RECORDS SHOWN:
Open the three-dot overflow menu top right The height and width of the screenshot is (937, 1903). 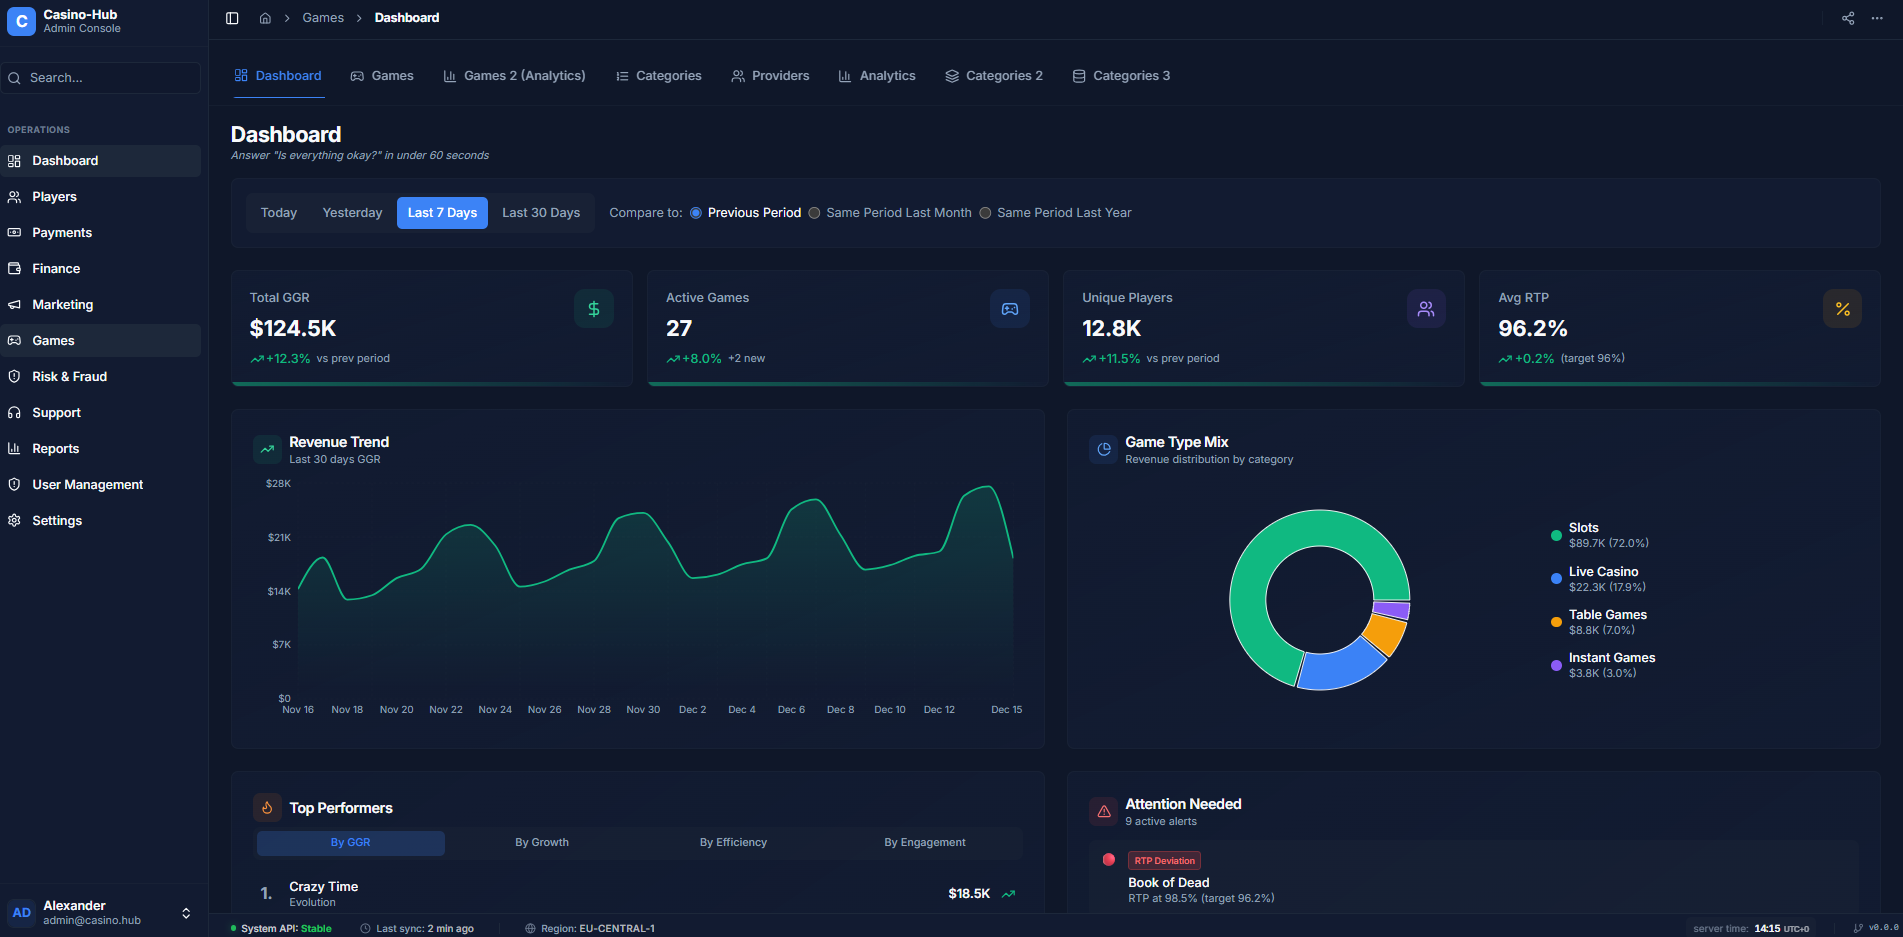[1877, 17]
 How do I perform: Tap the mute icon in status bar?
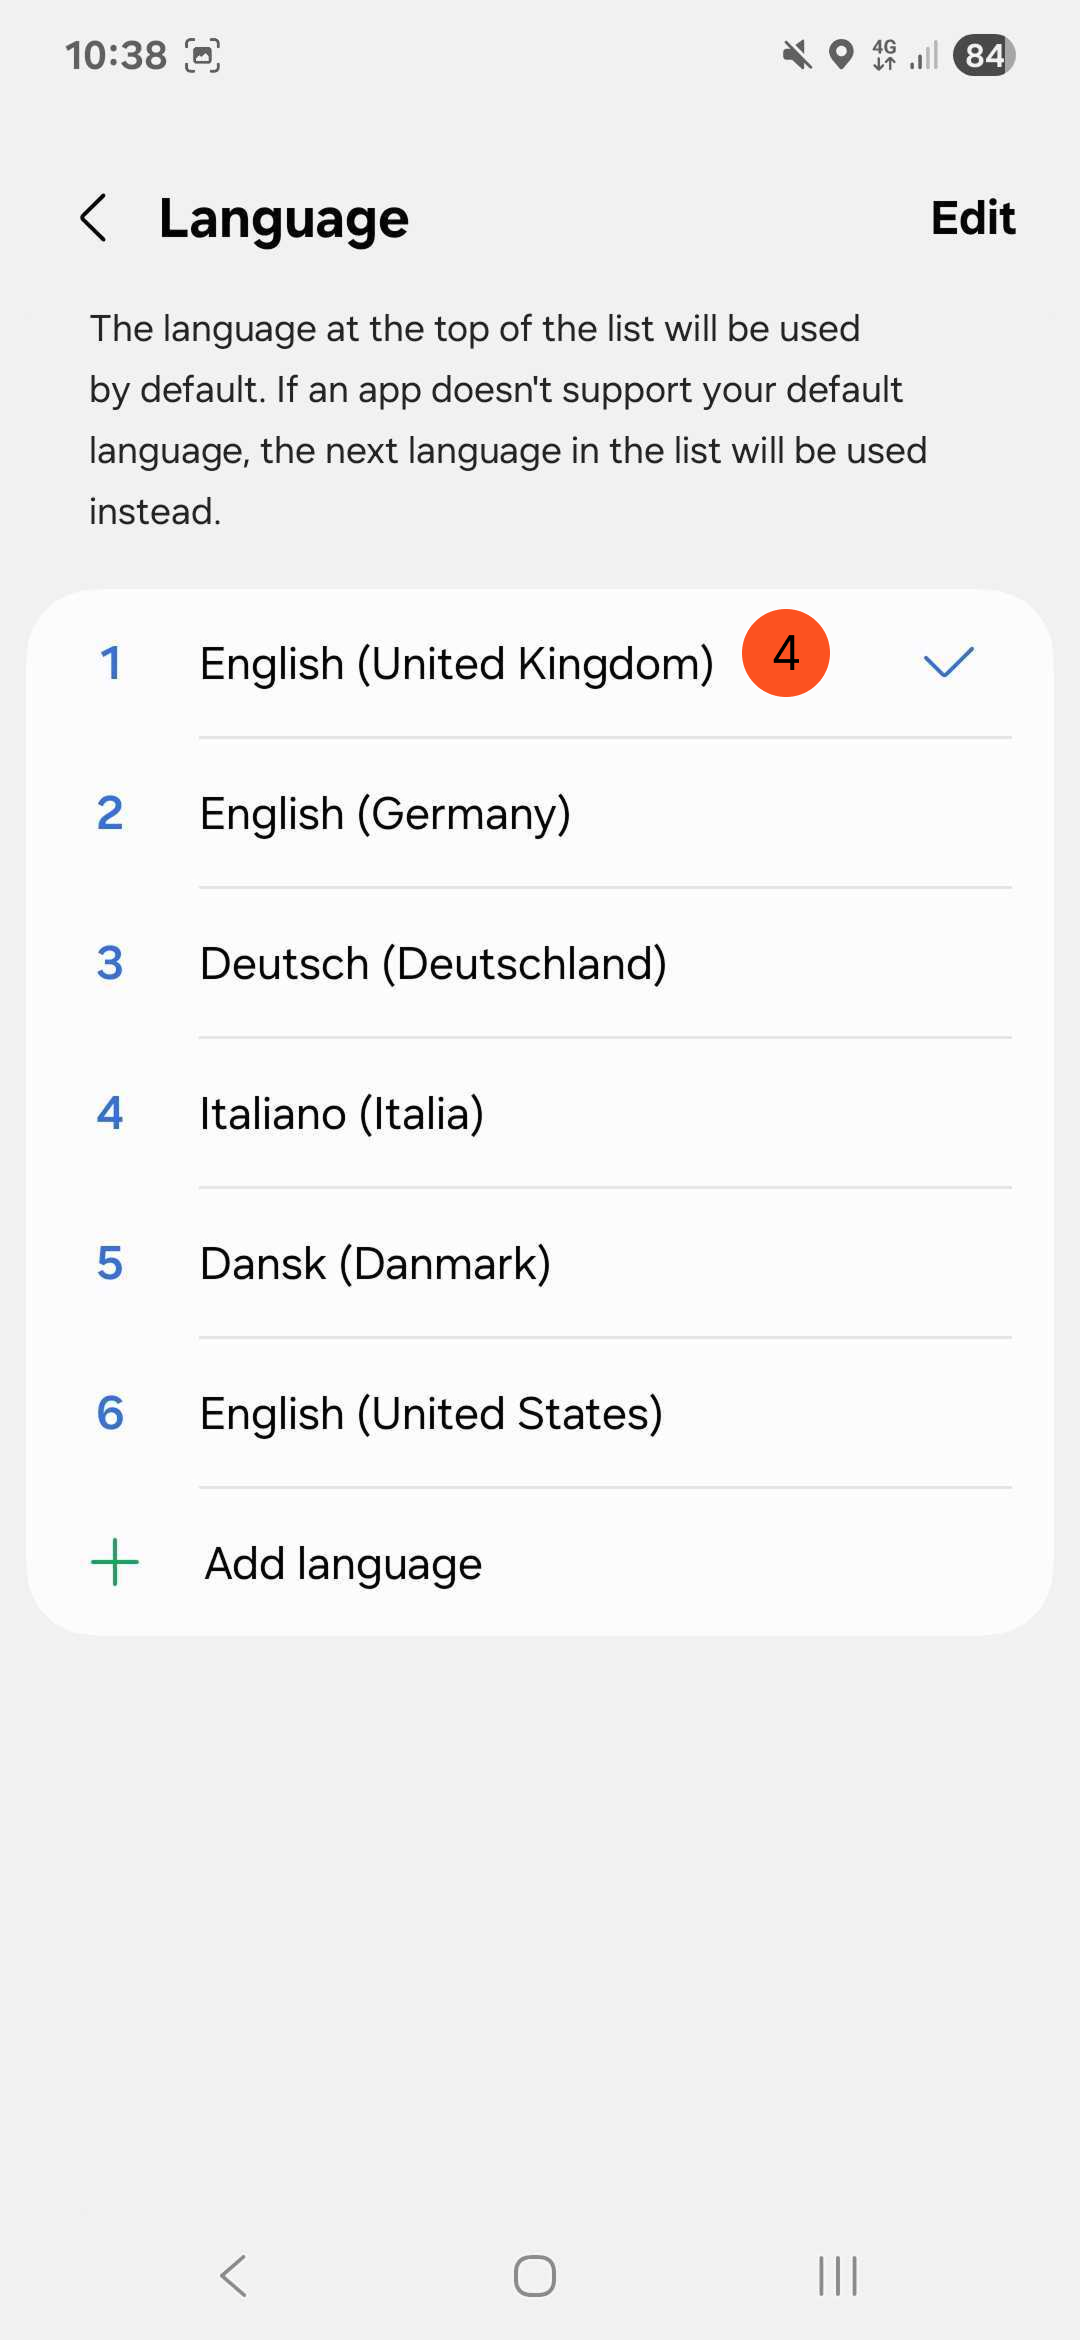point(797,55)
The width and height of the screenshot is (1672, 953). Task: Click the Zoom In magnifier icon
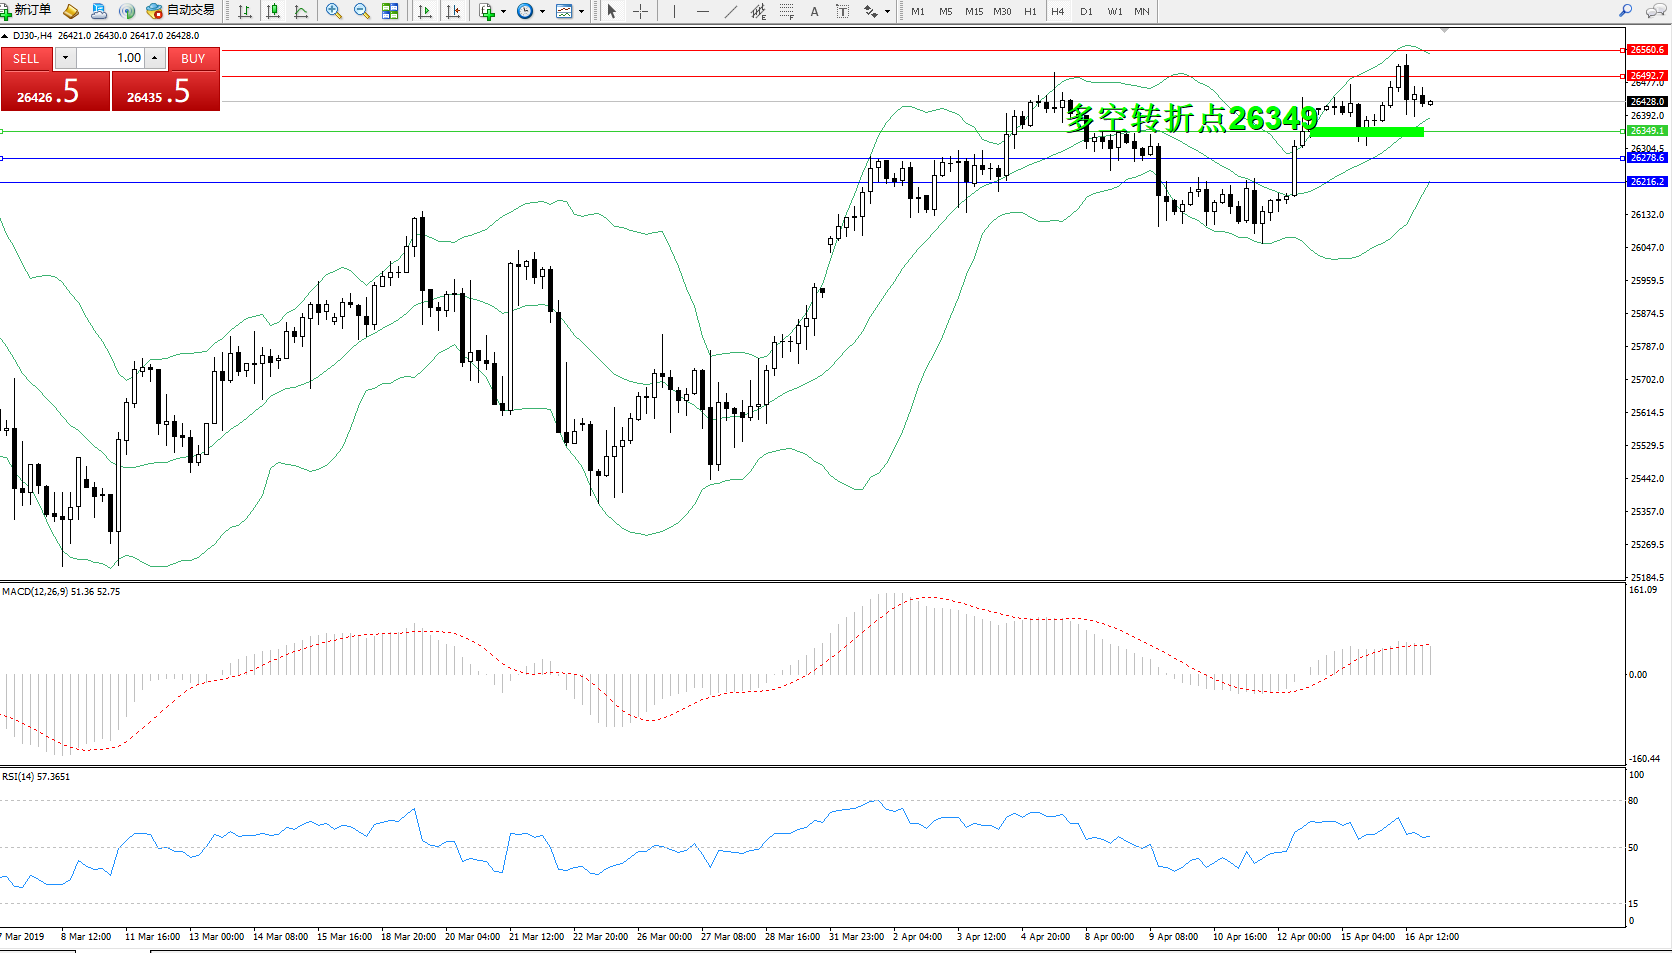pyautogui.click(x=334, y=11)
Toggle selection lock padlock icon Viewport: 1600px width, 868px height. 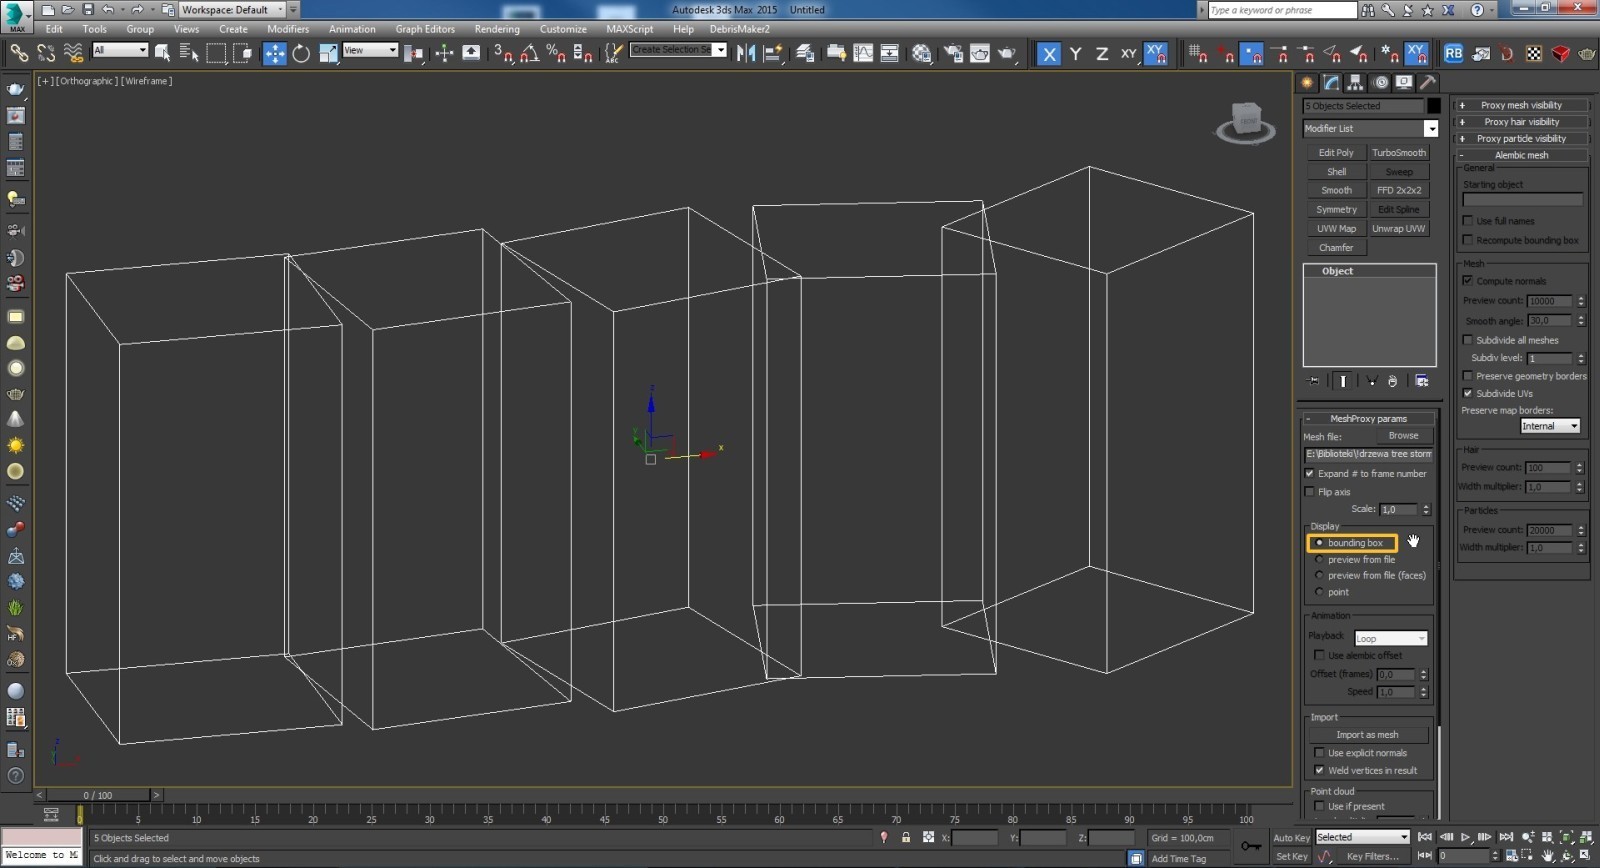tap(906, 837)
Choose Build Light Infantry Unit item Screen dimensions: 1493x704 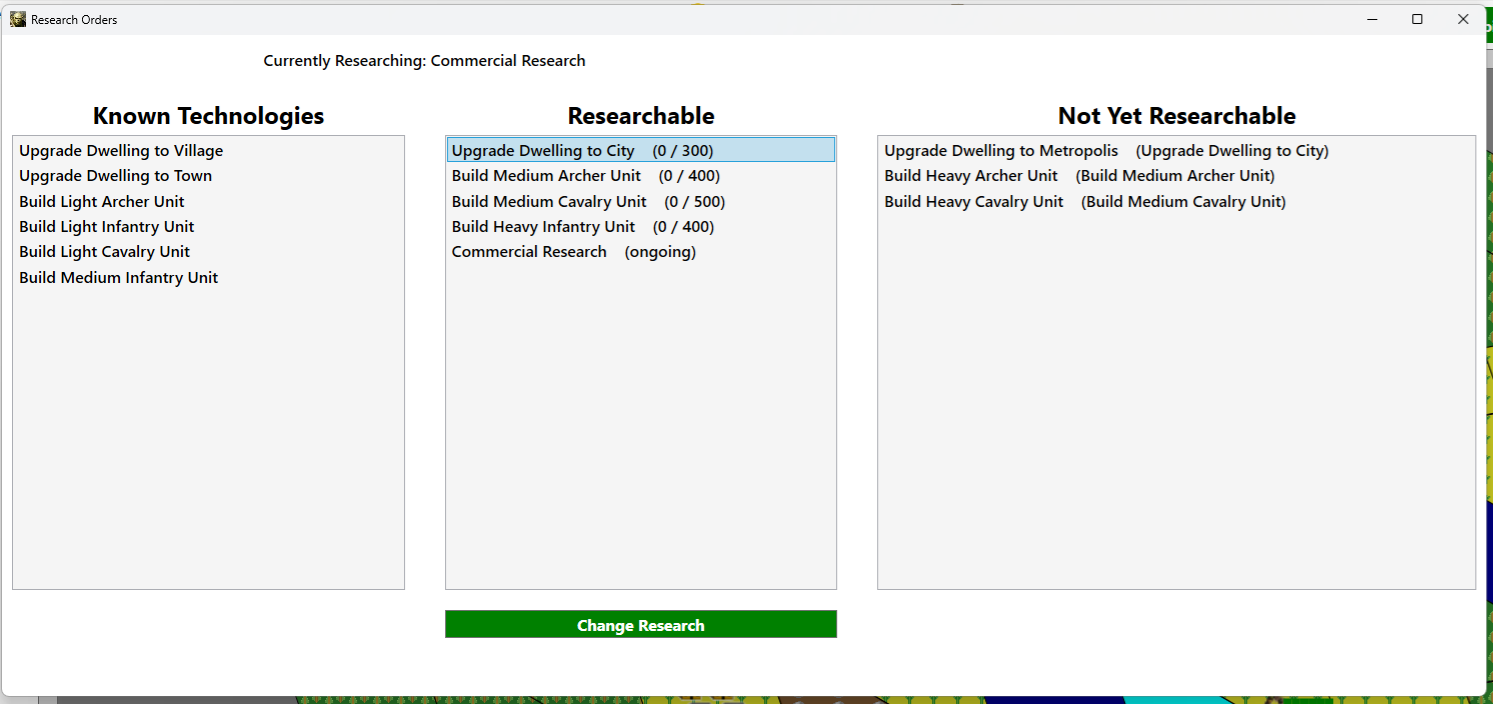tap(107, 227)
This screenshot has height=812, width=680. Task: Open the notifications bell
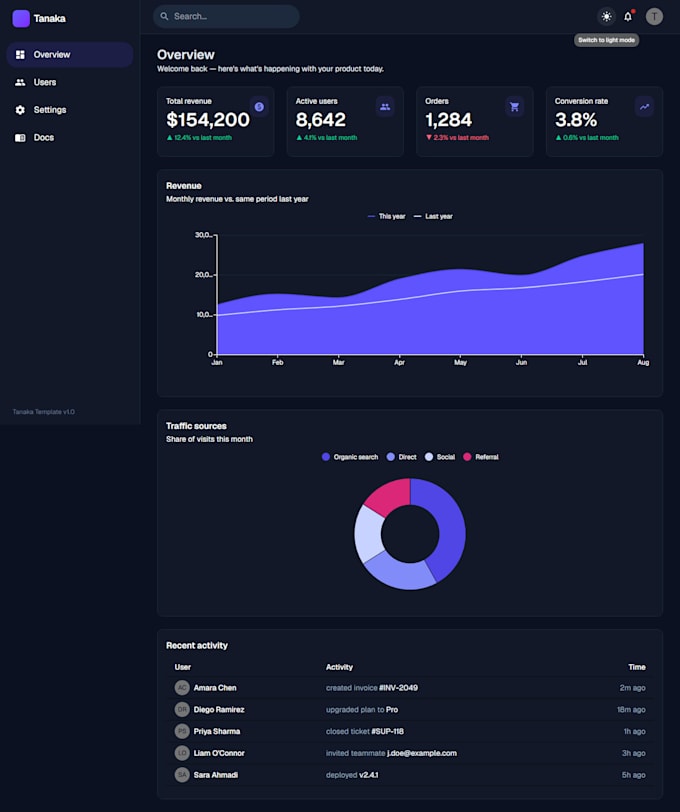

GOAL OF THE EXERCISE: Pull out each line above that contains the string "Task". Matching is case-sensitive.

RESPONSE FOR THIS EXERCISE:
The width and height of the screenshot is (1672, 953). Task: Click the Zoom In magnifier icon
This screenshot has height=812, width=680. Task: Open the notifications bell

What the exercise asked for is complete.